Solid or engineered?
One of the first things to think about when you are selecting your hardwood floor is wood species. Species determines grain, hardness, and color. There are many variations of each.
For example grain can be a streamline select grade or a rustic grade with lots of color variation or knots.
Hardness is compared to the standard oak: harder or softer than oak.
The natural color of the wood is common because there are so many beautiful natural colors, but woods are often stained as well.

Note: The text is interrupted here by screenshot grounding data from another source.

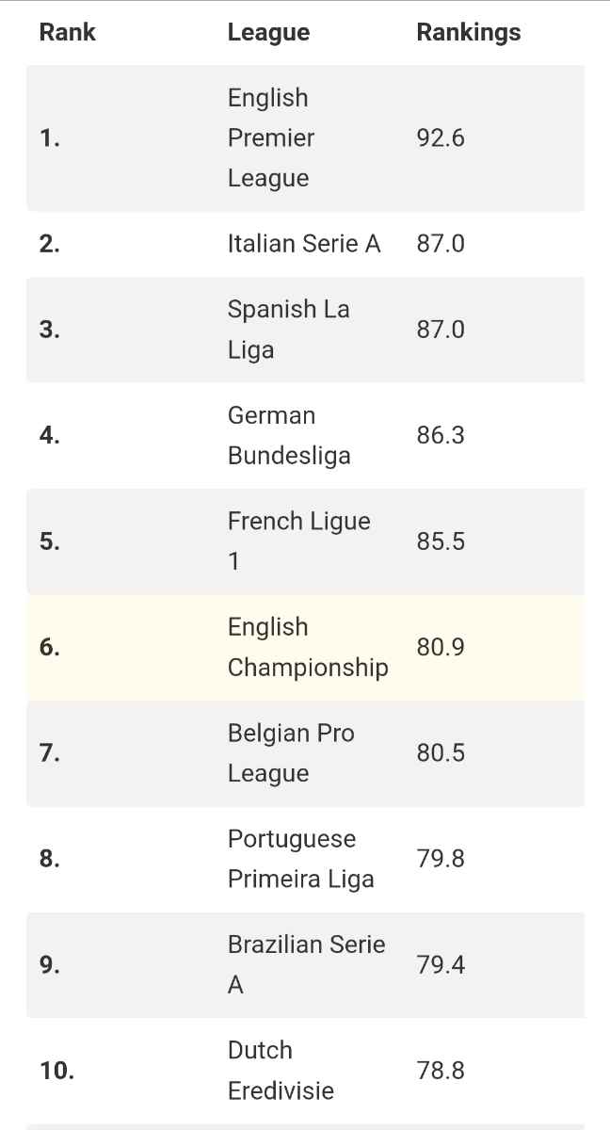Screen dimensions: 610x1130
Task: Select the English Premier League row
Action: [305, 137]
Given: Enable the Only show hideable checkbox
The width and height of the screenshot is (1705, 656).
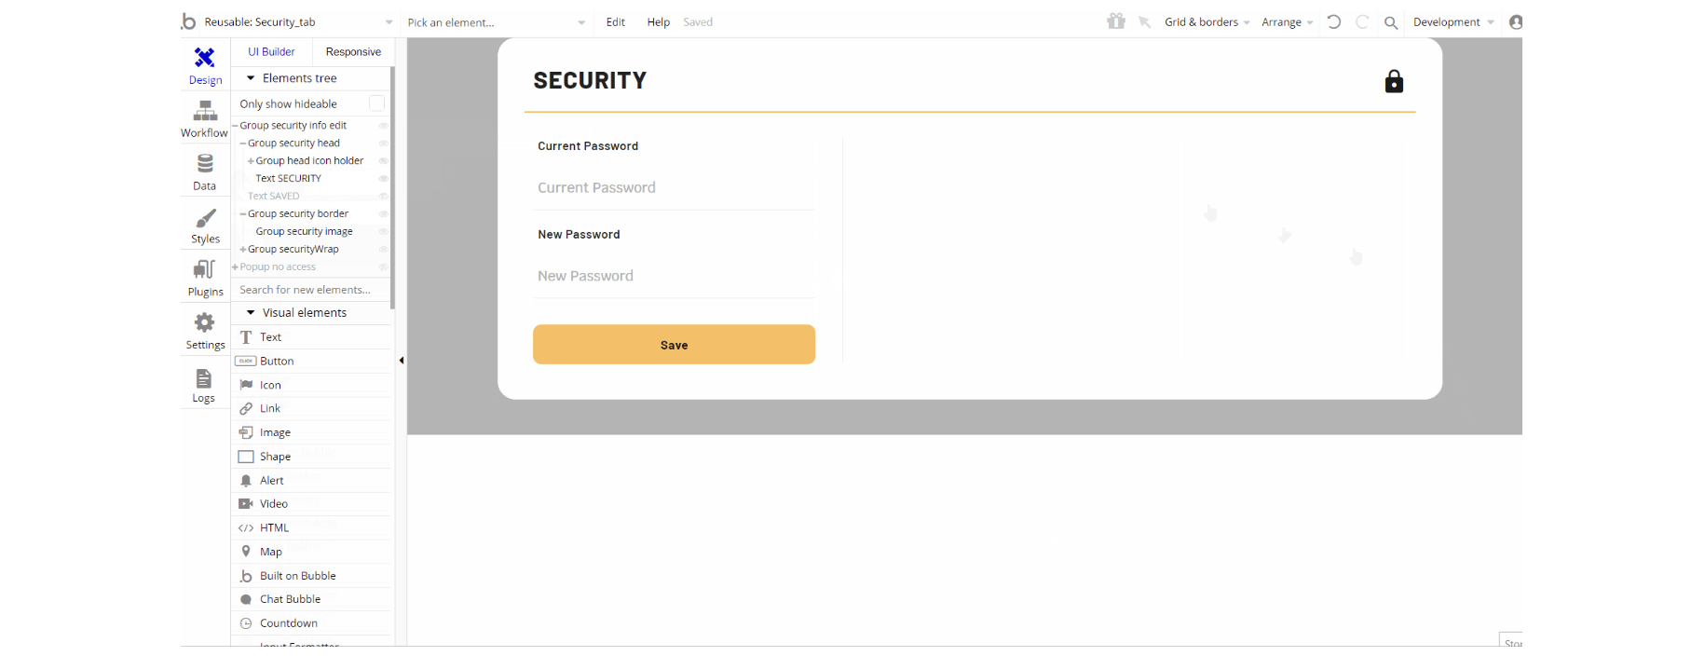Looking at the screenshot, I should click(376, 103).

Character Grades: An important difference between companies is the character grade they supply. It isnt accurately depicted in a small sample, the amount of color variation and knots in a floor. The heart wood, the very center of a tree, is the oldest, most stable, most color-consistent part of the tree. Those pieces cost more and will be reflected in retail price. It is not "bad" to have color variation or more knots, it's just a personal preference. A few companies, like Mirage, offer options. Mirage names them Traditional, Exclusive and Select & Better. Contractors know it as #2 common, #1 common and select. It can vastly change the look of the floor.
Red and White Oak are the most commonly used hardwood in the US. The two are distinctly different and yet are often confused
White Oak Red Oak
Maple, Beech, Birch are the lighter colored domestic woods. Maple is pretty consistant in color ranging from white to yellow, beach has a slight pink tone, and birch is white and browns and can have much color variation in the character grades.
Walnut and American Cherry are favorites because of their flowing grain and beautiful brown/grey and golden colors (respectively). They are, however, some of the softest in density of the hardwoods and are prone to denting.